Sundays are for having a nice tea and a little biscuit. Before you sip and/or dip, let's read this week's best writing about games (and game related things).
Over on Vice, Marie Le Conte wrote about the people who roleplay as UK MPs on Reddit. I can't help but feel they'd steer the UK in a better direction than our, err, current 'leaders'.
"It can be surprisingly dramatic, and it imitates the intrigue of real politics - tight votes, u-turns, private negotiations, people briefing against each other - very well”, says Nuke, the former deputy speaker turned head moderator of the channel. “I vividly remember doing uni work in one tab and negotiating coalition deals in another."
Over on The Verge, Claire L. Evans wrote about the search for Susy Thunder, a great lost hacker of the 80s who disappeared without a trace. A story of how abuse and hurt can fuel a hunger for control. Susy Thunder could practically do anything.
Susan took Scott under her wing. “She’d talk about systems she’d compromised, how to do it, how to trick people into thinking you’re someone else to get information,” he remembers. “She was a mix of smart, technical, connected, and able to absorb information like a sponge.” She seemed to know all the elite hackers of the day, and she introduced him around. Now, it’s Scott who holds the keys to Susan. Before I can talk to her, he tells me, I have to prove myself worthy.

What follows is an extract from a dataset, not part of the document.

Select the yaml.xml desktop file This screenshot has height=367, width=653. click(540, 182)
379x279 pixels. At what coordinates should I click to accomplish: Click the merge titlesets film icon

For Unwinnable, Julie Muncy wrote about how silence works in videogames. Namely, Halo Infinite, and how silence is a resource that should be better appreciated in games.
Or, I wasn’t, anyway. I’ve been on new medication lately, and it’s helping. I have a bit more patience than I used to. So, I slowed down. Did the side objectives. Looked around, climbed mountains, tried to breathe this imaginary place in. And it came alive for me. Halo: Infinite takes place on a fractured, broken Halo ring, one that’s been destroyed by an unknown cataclysm. Parts of it are drifting apart from the rest, slowly falling into the void of space. The parts that are still intact are half-naked, the nature giving way to brutalist architecture and networks of pylons and communications beacons, the ring’s internal infrastructure revealed. Here and there, you can see hints of it healing itself – a flock of birds, young trees. An undisturbed lake, glistening in the sun.
For Polygon, Mackenzie Manley wrote about the enduring appeal of Furby's cursed DIY cousin, the LongFurby. As much about surrealism as it is about making some very, very strange Furbys.
Gardner was also quick to the trend in late 2018. After seeing an article, he became inspired to make his own, despite not having prior sewing experience. Now he runs an Etsy shop where he sells modified Furbies that he creates in a personal studio. Over the years, his content has grown increasingly surreal. A recent TikTok, for example, features an omelet with glass eyes being flipped in a skillet as his blue LongFurby, Cookie, stares on in wonder. Several TikToks feature Gardner wearing a round, white Furby suit performing unsettling things like slicing a toy worm with a pizza cutter, cracking an egg filled with goo — the list could go on.